ムーギー:足らんかったとか言うんですけど、聞く方は十二分なほど今も覚えているから(笑)。本を読む習慣ていうのは本当に大切で、なぜかというと視野を広げるための、一番効率的な方法だからですね。優秀な人は、やっぱり読書習慣がある。家の大きな書斎があったとか、子どもの頃に本だけはいくらでも買ってもらえたという人もいる。そうでなくても、お金がかからない方法で、図書館や古本屋に連れて行ってもらったという人もいる。読書習慣を子どもにつけさせるということ一つとっても、各家庭で「これならできるかも」があるんですよ。

 あと、どんな本がいいかを親が決めるのではなく、子どもの好きなものを選ばせるのも大切だと、多くの方が本書で紹介するアンケートで答えています。

パンプキン:親がこれって選ぶよりか子どもの関心が持つものをね。私の子育ての先輩は「集中して読む本があることはいいことなんや」って言ってましたね。

ムーギー:たとえば私の場合は、恐竜や熱帯魚の名前、本に載ってるものを全部覚えたんですよ。ややこしい名前なんだけど、好きだったら覚えられるんですよ。

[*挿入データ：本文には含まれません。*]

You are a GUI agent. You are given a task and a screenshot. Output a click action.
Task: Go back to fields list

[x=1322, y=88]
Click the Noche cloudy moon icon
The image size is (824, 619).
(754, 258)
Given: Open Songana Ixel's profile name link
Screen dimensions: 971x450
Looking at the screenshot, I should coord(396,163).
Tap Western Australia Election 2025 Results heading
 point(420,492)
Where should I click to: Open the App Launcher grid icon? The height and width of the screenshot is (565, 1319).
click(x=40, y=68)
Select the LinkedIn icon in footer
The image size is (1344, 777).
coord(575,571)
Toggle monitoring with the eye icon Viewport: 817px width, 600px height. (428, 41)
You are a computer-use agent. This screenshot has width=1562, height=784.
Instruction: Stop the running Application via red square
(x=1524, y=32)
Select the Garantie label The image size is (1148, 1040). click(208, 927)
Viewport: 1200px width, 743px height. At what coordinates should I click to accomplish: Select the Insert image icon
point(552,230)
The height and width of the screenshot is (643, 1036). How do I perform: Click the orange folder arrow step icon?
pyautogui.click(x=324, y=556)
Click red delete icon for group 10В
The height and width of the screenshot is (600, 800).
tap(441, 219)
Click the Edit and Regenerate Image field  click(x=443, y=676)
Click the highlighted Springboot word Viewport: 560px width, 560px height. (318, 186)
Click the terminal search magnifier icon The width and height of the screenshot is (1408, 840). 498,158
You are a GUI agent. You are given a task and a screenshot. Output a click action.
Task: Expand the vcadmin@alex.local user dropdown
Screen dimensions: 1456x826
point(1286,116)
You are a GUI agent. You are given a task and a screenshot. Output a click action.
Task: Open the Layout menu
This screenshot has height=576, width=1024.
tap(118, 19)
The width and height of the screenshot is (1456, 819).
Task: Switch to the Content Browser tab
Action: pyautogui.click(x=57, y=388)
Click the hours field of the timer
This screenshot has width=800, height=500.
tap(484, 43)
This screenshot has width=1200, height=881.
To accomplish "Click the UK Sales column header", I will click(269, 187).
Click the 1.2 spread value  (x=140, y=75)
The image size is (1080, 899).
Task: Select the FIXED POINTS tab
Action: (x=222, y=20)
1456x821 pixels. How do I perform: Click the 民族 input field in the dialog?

――それを見たパンプキンさんが「この子は神童だと思った」と書かれてましたね。

ムーギー:東大の医学部を出た友人がいますが、彼は子どものときに相撲が好きで、親も相撲の本をいくらでも読ませてくれたと。だから過去10年の取り組みと勝敗、決まり手を子どもの頃全部覚えていたらしいですよ。

――すごいです……。 

ムーギー:子どもの頃にそうやって脳を使うのは非常に意味があるでしょうね。好奇心を追及させるというのは、将来にわたって非常にいいインパクトになるだろうなと。

――脳も鍛えられるし、「好奇心を伸ばすことは楽しい」と思えるようになりそうです。

パンプキン:その人の、自信につながりますよね。

ムーギー:この分野に詳しいという自信にもなるし、あんなに覚えられたという記憶力に対する自信にもなりますね。